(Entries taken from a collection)
---

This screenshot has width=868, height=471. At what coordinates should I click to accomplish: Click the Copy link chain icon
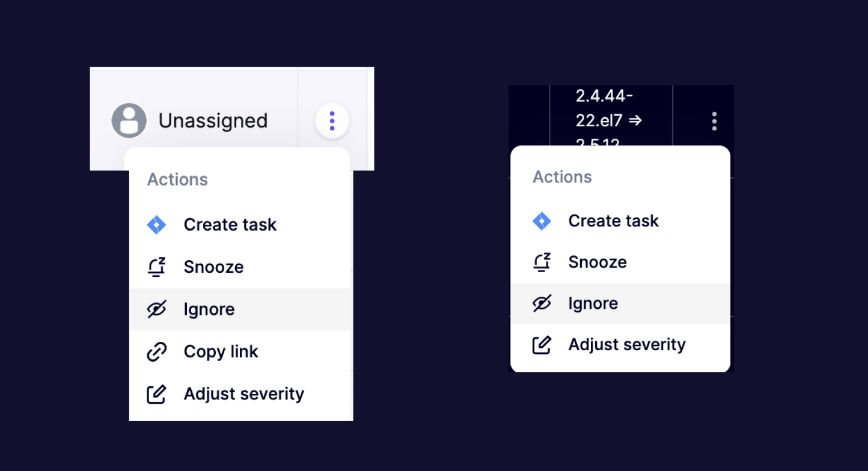156,351
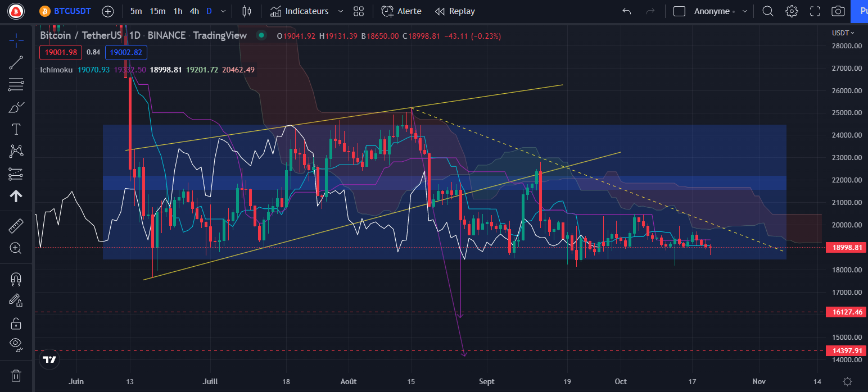
Task: Enable magnet mode snapping
Action: click(16, 279)
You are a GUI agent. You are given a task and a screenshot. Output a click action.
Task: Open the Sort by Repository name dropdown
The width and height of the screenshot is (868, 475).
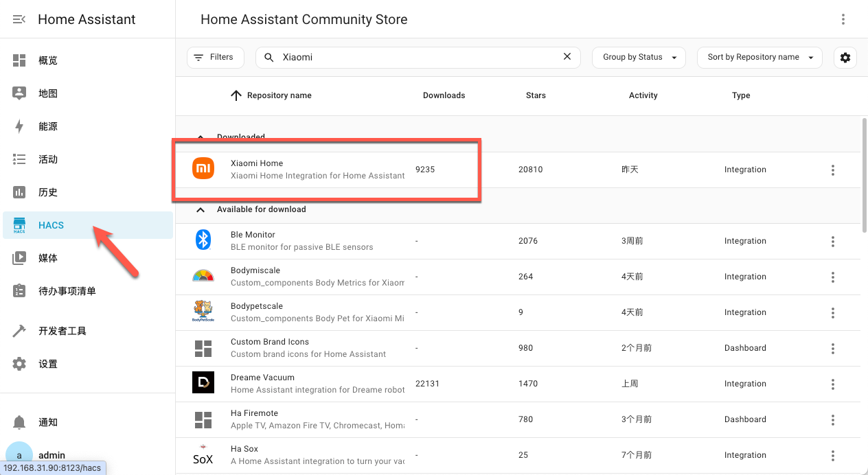760,57
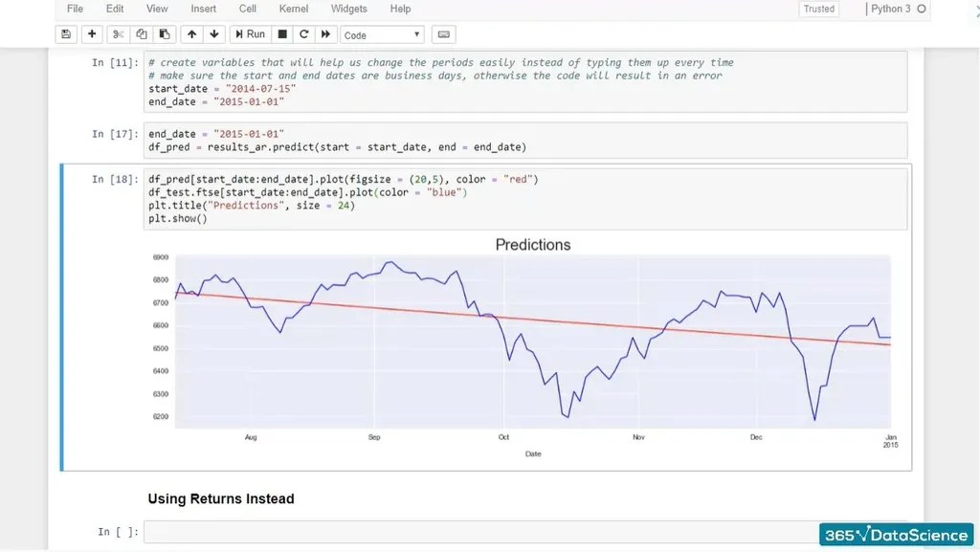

---

[Your task]:
The answer must consist of the line containing "You are a GUI" and every line after it through the end of the records, retyped exactly, with all pictures left out.

[Written answer]:
You are a GUI agent. You are given a task and a screenshot. Output a click action.
Task: Open the Sort by Repository name dropdown
The width and height of the screenshot is (868, 475).
760,57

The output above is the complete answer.